Yes. After I've snagged the bale and drive off, the mover doesn't settle back down and just drags the axle and the bale. What am I doing wrong? These bales aren't humongous, so the weight is definitely not the issue. The hay cradle just doesn't fall back into place.


----------



## wy_white_wolf (Oct 14, 2004)

keep the break locked while you drive foward until the bale is lifted up and the cradle settles in place. Sometimes they still have problems if the ground is a little damp because the tire thst locks just wants to slid instead of lift the bale up.


----------



## PlowGirl (Nov 16, 2005)

wy_white_wolf said:


> keep the break locked while you drive foward until the bale is lifted up and the cradle settles in place.
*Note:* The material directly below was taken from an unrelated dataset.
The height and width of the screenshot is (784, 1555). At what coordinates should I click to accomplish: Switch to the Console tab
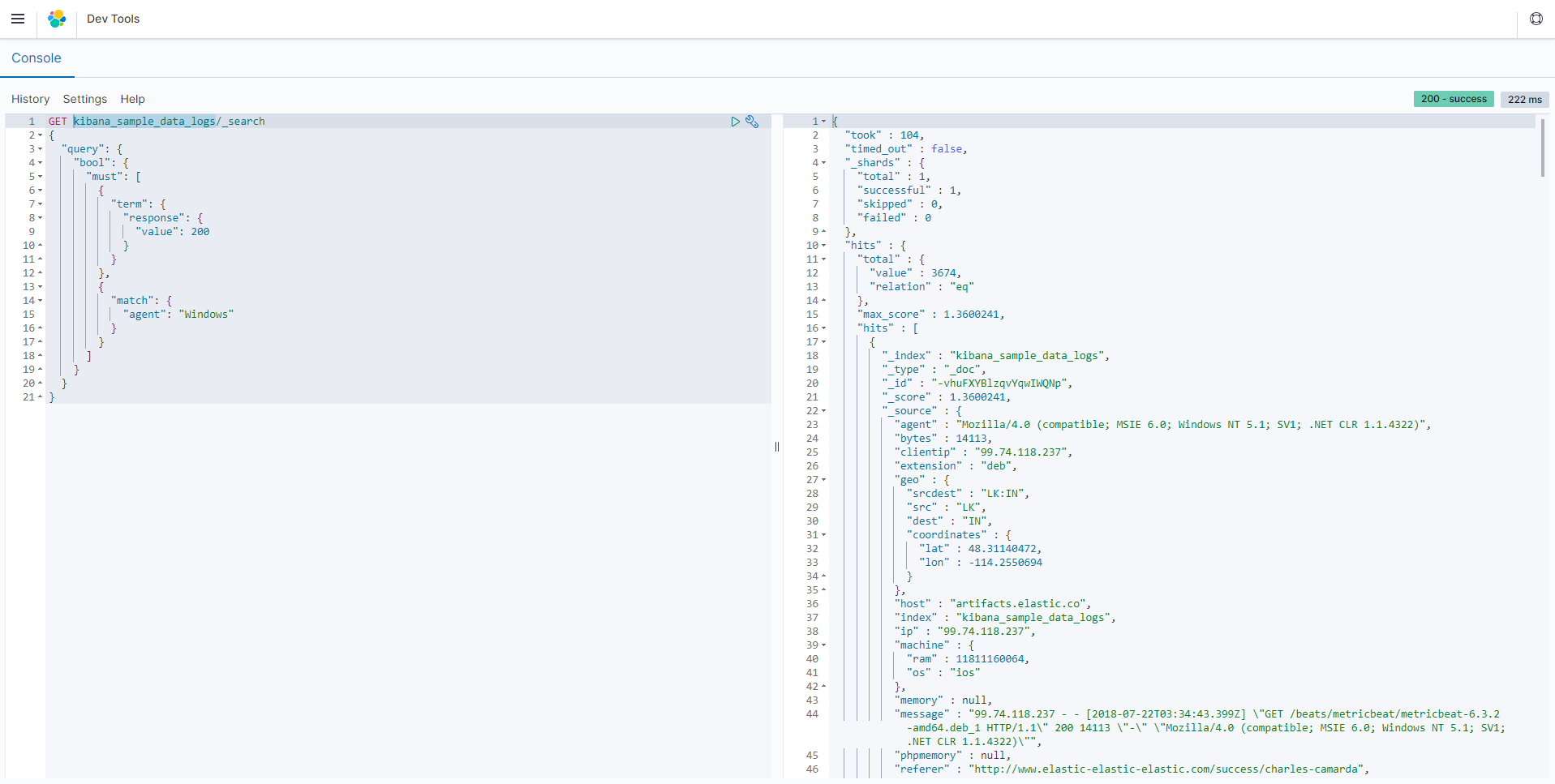point(37,58)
Sometimes they still have problems if the ground is a little damp because the tire thst locks just wants to slid instead of lift the bale up.
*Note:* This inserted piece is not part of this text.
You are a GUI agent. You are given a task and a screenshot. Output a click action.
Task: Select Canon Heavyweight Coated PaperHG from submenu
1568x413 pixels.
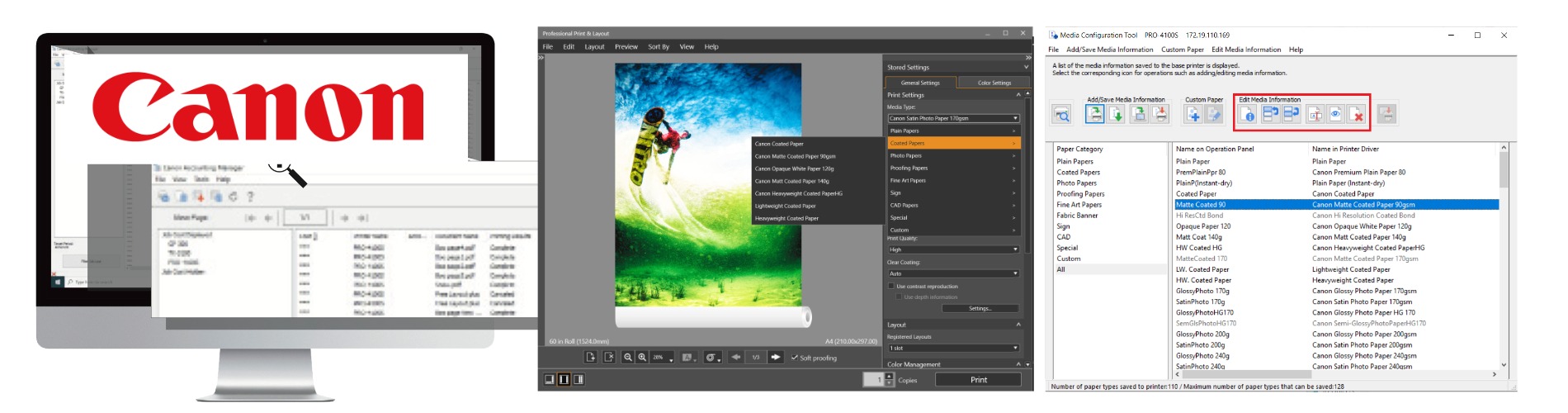tap(799, 193)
Thanks. My ground hasn't been dry, until today. I didn't realize that the axle would stay locked while the brake was no longer applied. I'll try it again with my foot on the brake and the gas and see if it doesn't fall into place. Thanks again.


----------



## HermitJohn (May 10, 2002)

If the electric brakes arent working effectively you can use couple concrete blocks. Its more hassle but works wet, dry, whatever. I have elderly friend with one of these. He hadnt used it in years, then when I was with him getting some hay he bought, one of axles on trailer we were using to haul hay broke down and dumped hay along the hiway. Too far away to drive a tractor with bale spear so put some decent tires on the tumblebug and could tow it with pickup. It had set for years so electric brakes on it were useless, we just used concrete blocks and worked fine.


----------



## agmantoo (May 23, 2003)

PlowGirl said:


> Thanks. I'll try it again with my foot on the brake and the gas and see if it doesn't fall into place. Thanks again.


PlowGirl
I thought the brakes on the TumbleBug were to be connected to a hand operated switch and not to a trailer towing electrical setup. Putting your foot on a modern inertia type trailer brake setup will not activate the brakes while barely moving.


----------



## PlowGirl (Nov 16, 2005)

This one was wired with the 6 or 7 way trailer towing plug. I think I'll take it back and have them rewire it to work off the headlights, so I don't have to keep getting out to unplug it. The brakes activate just fine, release just fine as well. When it's drier and lighter tomorrow I'm going to have another go at it and keep my foot on the brake while pulling away, until the hay is cradled properly, and then disconnecting the plug. Hope this works.


----------



## farminghandyman (Mar 4, 2005)

you could wire it up with a toggle switch to lock the brakes


----------



## ksfarmer (Apr 28, 2007)

The one I used to have used a toggle switch to activate the brakes. I can't imagine how awkward it would be to be hooked to the truck brakes.


----------



## PlowGirl (Nov 16, 2005)

I moved 3 bales today, and keeping my foot on the brake while driving forward did make the hay and cradle fall into place correctly over the axle. I'd still like to rewire it to the headlights to make everything much easier. Thanks WYWWolf for the help.


----------